Assigned task:
Below are lines of data; restate word for word those running from the line containing "Where should I click to: Open The Raiders" to the line containing "Click the 1,287.55%", inclusive, and no others.

Task material:
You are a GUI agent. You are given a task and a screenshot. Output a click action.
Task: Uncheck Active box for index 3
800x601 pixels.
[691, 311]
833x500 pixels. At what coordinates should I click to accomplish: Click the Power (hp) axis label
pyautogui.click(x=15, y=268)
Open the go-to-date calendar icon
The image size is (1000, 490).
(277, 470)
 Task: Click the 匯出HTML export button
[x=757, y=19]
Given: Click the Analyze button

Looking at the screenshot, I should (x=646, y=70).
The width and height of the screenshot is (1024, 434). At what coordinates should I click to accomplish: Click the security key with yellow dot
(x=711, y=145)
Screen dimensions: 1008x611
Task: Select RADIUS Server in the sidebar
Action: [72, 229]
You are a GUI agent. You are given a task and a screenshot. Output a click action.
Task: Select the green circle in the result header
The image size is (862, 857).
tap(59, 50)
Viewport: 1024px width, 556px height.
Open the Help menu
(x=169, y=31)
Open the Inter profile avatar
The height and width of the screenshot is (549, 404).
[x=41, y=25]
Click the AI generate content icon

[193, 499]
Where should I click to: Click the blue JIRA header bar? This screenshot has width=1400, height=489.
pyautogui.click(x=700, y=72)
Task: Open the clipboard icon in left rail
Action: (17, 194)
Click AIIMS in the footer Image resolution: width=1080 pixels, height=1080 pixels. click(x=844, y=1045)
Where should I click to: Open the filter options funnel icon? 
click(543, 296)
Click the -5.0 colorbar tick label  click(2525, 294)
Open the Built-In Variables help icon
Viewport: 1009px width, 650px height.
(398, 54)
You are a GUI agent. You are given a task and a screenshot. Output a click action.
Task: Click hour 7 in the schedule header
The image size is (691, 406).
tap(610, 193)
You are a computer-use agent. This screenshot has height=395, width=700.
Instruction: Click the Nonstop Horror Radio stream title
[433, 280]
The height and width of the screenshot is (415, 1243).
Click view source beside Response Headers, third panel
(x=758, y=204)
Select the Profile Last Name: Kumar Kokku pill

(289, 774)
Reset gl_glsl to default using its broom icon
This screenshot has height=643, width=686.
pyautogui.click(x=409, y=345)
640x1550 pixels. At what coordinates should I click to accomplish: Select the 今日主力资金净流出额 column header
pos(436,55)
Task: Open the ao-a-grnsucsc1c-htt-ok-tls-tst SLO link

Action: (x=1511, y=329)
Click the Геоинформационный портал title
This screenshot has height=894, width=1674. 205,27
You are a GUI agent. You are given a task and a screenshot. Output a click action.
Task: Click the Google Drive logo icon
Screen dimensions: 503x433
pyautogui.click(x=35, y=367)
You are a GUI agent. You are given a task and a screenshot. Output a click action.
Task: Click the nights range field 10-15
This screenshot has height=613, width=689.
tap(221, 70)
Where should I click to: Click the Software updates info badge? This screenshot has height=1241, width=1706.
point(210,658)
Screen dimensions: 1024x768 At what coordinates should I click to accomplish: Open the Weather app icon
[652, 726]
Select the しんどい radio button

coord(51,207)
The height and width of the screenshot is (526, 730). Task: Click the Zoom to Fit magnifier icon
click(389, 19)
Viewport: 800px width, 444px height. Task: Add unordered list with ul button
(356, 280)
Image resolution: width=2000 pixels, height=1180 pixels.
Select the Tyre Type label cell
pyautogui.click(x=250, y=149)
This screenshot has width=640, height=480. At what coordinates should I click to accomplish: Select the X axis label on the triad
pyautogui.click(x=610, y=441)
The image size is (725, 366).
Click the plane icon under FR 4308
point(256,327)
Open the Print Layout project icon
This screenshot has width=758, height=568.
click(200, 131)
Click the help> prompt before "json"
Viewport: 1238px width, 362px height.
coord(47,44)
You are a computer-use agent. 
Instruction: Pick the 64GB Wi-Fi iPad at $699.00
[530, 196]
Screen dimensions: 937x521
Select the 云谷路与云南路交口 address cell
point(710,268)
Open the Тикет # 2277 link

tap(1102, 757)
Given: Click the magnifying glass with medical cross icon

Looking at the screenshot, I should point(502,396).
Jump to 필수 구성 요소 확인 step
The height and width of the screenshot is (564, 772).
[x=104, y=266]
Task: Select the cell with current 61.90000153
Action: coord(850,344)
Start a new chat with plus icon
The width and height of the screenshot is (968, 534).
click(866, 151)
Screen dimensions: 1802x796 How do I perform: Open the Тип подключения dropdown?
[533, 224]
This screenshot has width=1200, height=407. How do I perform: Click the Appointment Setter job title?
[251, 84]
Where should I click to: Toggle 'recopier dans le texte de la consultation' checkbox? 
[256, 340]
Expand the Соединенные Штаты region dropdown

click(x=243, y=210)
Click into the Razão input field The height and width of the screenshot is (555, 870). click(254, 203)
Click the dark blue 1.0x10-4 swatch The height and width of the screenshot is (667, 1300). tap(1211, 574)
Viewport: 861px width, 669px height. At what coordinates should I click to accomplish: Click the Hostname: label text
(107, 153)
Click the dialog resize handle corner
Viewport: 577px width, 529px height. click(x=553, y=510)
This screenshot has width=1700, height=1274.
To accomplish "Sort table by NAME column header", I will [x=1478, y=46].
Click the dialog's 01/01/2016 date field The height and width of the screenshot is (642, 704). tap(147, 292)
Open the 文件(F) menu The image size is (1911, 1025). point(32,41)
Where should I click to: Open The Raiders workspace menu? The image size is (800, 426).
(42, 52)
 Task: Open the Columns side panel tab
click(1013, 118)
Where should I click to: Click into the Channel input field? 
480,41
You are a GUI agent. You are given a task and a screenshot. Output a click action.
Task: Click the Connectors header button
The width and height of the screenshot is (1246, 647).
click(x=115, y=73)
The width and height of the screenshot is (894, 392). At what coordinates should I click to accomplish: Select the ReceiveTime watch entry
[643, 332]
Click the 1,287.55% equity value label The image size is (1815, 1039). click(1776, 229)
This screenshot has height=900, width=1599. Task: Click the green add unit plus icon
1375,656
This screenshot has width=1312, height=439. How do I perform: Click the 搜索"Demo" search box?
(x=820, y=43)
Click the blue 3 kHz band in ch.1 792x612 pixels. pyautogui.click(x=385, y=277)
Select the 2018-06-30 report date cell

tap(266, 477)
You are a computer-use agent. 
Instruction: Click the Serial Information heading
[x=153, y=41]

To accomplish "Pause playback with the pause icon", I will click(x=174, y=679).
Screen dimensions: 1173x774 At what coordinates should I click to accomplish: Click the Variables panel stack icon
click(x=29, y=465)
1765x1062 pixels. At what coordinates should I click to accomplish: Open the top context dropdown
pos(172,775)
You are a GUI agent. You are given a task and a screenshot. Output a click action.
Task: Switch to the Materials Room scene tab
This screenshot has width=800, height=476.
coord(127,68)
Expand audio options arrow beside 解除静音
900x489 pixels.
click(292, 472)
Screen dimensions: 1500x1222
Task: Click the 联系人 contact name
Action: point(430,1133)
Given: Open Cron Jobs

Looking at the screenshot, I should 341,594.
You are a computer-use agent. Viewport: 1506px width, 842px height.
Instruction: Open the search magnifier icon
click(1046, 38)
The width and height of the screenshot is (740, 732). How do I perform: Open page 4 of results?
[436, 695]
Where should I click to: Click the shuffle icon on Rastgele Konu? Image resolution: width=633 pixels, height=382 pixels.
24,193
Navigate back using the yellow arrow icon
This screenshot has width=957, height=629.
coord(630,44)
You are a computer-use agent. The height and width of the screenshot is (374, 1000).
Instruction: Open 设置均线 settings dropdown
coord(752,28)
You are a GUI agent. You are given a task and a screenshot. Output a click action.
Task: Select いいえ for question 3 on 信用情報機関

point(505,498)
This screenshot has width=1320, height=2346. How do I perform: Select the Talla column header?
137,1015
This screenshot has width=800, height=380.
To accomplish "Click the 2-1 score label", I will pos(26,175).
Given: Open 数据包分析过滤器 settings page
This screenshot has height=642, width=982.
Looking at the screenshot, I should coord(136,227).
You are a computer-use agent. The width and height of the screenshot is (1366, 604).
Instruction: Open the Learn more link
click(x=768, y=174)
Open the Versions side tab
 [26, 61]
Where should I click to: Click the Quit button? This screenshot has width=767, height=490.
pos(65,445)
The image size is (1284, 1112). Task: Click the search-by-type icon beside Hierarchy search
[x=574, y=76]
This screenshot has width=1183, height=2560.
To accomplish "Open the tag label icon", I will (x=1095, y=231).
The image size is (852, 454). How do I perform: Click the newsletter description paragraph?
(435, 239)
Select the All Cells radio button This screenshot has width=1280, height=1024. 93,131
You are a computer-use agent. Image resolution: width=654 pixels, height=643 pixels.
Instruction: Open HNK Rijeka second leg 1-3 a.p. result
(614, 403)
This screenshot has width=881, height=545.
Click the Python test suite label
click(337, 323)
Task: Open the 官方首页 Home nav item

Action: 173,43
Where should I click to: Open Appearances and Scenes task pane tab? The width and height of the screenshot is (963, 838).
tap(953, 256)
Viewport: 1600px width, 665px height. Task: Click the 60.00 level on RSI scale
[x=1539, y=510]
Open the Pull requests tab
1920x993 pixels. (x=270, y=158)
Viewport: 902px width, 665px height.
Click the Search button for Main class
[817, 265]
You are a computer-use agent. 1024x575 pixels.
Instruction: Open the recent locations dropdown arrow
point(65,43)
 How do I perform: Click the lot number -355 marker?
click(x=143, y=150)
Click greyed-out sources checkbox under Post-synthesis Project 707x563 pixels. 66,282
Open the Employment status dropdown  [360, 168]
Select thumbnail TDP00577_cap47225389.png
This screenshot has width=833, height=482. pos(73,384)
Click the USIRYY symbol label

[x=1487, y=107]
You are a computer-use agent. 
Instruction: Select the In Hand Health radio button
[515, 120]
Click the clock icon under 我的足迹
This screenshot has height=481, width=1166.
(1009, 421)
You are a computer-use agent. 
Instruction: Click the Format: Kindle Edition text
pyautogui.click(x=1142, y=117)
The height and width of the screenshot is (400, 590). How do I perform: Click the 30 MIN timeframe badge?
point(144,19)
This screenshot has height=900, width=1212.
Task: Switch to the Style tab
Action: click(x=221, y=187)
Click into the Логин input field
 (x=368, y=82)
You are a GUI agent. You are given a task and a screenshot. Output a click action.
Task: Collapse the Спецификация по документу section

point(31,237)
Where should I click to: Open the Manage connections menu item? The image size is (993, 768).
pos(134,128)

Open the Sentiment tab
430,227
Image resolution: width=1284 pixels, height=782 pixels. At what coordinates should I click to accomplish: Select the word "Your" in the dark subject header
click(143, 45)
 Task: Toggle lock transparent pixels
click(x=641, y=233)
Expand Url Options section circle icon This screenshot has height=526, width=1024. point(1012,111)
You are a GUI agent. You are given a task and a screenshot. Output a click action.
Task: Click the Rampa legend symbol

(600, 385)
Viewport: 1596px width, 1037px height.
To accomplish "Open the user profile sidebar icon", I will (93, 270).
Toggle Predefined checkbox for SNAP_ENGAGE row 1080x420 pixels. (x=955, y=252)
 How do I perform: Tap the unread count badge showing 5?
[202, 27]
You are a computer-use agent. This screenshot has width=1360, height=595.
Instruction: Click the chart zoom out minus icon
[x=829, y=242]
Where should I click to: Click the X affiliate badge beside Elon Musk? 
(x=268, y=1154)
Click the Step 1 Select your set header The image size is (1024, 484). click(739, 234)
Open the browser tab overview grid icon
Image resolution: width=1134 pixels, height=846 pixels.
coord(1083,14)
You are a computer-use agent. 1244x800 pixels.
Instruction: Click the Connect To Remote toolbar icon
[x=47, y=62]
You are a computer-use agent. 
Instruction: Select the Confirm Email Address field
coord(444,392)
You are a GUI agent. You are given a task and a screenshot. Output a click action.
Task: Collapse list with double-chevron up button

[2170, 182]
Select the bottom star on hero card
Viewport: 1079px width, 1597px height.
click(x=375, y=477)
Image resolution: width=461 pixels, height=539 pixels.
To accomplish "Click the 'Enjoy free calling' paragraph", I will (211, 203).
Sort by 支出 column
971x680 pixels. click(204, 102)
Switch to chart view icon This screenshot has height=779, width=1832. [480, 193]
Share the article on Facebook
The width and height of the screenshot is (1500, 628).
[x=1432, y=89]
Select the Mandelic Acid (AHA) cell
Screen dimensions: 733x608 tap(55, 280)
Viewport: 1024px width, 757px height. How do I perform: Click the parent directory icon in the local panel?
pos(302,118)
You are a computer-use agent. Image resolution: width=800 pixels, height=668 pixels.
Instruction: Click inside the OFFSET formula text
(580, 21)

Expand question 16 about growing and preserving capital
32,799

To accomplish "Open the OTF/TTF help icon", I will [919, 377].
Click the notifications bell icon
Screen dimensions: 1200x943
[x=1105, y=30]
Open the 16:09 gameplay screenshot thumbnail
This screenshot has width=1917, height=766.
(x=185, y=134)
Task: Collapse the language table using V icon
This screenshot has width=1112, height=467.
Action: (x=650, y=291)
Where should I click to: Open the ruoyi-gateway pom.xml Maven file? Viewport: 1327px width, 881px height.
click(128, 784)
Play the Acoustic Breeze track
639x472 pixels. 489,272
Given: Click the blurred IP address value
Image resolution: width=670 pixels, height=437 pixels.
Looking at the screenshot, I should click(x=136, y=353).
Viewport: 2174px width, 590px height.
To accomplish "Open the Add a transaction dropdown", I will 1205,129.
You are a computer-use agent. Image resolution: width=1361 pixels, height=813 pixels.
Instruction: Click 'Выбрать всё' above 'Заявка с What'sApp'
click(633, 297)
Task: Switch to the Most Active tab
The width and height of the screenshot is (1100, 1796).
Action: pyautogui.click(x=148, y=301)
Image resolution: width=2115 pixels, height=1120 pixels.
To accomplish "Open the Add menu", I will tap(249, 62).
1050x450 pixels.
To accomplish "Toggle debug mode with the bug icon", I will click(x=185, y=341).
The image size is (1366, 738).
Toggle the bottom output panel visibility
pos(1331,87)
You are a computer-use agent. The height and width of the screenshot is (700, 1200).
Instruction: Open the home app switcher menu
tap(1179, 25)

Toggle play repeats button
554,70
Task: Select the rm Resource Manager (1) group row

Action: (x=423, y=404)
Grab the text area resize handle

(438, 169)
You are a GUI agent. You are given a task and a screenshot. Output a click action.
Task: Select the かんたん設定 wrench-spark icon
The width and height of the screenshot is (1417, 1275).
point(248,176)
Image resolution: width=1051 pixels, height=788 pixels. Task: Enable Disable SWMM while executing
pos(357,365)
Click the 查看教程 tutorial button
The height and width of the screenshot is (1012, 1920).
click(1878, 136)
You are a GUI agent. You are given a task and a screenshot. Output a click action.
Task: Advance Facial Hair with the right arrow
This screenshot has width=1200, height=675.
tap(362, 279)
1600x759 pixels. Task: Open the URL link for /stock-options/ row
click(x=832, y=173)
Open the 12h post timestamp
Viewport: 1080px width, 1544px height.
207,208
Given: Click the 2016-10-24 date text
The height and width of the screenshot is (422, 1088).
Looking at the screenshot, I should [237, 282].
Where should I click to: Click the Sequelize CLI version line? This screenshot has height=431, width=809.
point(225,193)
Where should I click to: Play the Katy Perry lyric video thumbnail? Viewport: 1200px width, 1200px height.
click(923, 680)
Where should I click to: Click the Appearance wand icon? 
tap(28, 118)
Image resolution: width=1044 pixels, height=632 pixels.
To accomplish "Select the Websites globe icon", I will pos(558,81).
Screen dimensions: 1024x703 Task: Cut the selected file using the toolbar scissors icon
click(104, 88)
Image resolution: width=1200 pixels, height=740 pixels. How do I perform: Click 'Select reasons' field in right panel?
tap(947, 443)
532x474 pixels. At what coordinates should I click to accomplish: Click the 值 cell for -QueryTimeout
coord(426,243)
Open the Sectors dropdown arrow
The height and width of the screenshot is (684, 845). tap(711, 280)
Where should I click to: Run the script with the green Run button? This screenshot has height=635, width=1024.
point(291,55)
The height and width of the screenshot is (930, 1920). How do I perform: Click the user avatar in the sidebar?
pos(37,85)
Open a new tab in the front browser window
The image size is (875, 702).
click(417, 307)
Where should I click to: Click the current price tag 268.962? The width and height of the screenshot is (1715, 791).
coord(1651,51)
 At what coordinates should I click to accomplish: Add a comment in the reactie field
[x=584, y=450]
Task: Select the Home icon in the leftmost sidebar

Your solution:
Where should I click to: Open The Raiders workspace menu? The image size is (800, 426).
(42, 52)
 Task: Open the Columns side panel tab
click(1013, 118)
Where should I click to: Click into the Channel input field? 
480,41
You are a GUI agent. You are given a task and a screenshot. Output a click action.
Task: Click the Connectors header button
The width and height of the screenshot is (1246, 647).
click(x=115, y=73)
The width and height of the screenshot is (894, 392). At what coordinates should I click to accomplish: Select the ReceiveTime watch entry
[643, 332]
Click the 1,287.55% equity value label The image size is (1815, 1039). click(1776, 229)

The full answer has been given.